#### EXERCISE 1:
List the kinds of side-effects that the boundaries report says boundary reflection can help researchers anticipate.
#### EXERCISE 2:
Edit the boundaries report between "Global Food Security (GFS) Boundaries Report" and "boundary for granted.", inclusive, changing "researchers" to "scientists".
#### EXERCISE 3:
Carry on writing the boundaries report from its last sentence.

#### TEXT EXCERPT:
Global Food Security (GFS) Boundaries Report
Boundary reflection can help researchers anticipate possible unwanted economic, social or environmental side-effects of their recommendations for change. While it can never be comprehensive, this reflection can help researchers do better than just take a single boundary for granted.
The Global Food Security (GFS) Boundaries Project represents the first systematic attempt to apply critical systems thinking and practice to a food systems research programme (ie consisting of more than one single food system project). This report describes the results of the project, which focused on the 13 projects in the Resilience of the UK Food System in a Global Context programme. The aim was to conduct reflection on boundary judgements within and across the 13 projects in order to support the systemic practice in those projects; situate them in relation to one another; and provide a means to make sense of the various conclusions and recommendations for action generated through the programme.

Data records
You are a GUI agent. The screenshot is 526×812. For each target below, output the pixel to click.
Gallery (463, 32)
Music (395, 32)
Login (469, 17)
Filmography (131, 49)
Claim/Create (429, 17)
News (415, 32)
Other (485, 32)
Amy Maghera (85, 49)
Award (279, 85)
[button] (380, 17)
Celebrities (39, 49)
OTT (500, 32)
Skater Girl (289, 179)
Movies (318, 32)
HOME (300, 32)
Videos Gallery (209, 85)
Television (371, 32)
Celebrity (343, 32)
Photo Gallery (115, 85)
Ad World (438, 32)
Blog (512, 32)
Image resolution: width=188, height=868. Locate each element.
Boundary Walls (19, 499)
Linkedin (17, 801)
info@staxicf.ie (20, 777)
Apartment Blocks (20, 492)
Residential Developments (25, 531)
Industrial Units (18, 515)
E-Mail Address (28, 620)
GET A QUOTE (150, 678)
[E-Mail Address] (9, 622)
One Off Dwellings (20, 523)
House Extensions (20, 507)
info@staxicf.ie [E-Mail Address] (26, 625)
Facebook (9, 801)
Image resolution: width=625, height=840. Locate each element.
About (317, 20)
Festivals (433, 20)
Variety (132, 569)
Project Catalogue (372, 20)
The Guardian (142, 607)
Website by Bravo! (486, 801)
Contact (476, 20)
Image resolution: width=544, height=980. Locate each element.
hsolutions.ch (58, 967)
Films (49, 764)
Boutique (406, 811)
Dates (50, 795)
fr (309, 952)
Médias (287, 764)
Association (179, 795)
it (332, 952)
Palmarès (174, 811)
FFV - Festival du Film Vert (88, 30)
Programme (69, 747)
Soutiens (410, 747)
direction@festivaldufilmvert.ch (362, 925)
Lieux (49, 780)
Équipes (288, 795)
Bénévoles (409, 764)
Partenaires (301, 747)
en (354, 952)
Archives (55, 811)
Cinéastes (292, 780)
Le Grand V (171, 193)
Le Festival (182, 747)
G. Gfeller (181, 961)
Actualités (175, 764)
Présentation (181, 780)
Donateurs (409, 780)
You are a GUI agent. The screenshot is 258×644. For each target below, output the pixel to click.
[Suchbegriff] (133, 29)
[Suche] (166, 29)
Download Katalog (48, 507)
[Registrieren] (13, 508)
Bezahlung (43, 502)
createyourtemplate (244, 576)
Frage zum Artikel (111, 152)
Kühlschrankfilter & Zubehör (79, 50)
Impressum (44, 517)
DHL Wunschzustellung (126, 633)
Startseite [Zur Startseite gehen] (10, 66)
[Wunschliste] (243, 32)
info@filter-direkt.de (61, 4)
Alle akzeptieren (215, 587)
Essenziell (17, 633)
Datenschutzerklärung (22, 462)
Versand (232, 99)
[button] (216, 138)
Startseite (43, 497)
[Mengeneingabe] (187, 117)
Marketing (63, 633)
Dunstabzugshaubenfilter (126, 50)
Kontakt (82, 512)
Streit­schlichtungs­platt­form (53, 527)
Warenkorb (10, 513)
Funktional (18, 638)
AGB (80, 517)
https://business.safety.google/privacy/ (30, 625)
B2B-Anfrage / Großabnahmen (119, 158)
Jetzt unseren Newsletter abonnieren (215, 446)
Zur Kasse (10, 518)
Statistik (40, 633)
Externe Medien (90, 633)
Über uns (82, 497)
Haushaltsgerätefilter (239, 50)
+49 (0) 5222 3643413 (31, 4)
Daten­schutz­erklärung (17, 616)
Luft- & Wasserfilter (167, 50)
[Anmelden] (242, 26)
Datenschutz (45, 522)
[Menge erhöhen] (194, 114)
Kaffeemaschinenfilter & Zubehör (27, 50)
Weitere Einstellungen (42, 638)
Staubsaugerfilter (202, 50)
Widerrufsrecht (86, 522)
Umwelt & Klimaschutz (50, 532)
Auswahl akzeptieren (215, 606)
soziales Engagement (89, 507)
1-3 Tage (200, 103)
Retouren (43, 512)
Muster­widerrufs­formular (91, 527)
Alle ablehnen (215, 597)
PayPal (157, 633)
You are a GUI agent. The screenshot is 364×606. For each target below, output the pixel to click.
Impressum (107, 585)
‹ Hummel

#### FINAL ANSWER 1:
Economic, social and environmental side-effects.

#### FINAL ANSWER 2:
Global Food Security (GFS) Boundaries Report
Boundary reflection can help scientists anticipate possible unwanted economic, social or environmental side-effects of their recommendations for change. While it can never be comprehensive, this reflection can help scientists do better than just take a single boundary for granted.

#### FINAL ANSWER 3:
Each of the 13 projects takes a distinct lens on the resilience of the UK food system. Though there are overlapping elements, each has distinct purposes, operates with different scopes, scales and resolutions, and each makes different boundary judgements. There are synergies and tensions between the recommendations for action coming out of some of the projects. Seemingly contradictory results from the different projects actually highlight where tensions exist across sectors, scales and levels within the broader system. Once they are identified, these tensions can be consciously managed. It turns out that applying multiple, contrasting lenses to ‘the UK food system’ provides valuable insights, precisely concerning where tensions and synergies exist.
Download the GFS FSR Boundaries Report Exploring Boundaries in Food Systems Research (PDF)
GFS-FSR Policy Brief
Exploring the resilience of the UK food system in a global context highlights the complexity of the UK food system, a sector that contributes approximately £111 billion annually to the UK economy. It considers the notion of resilience from a number of angles and outlines different pathways towards food system resilience.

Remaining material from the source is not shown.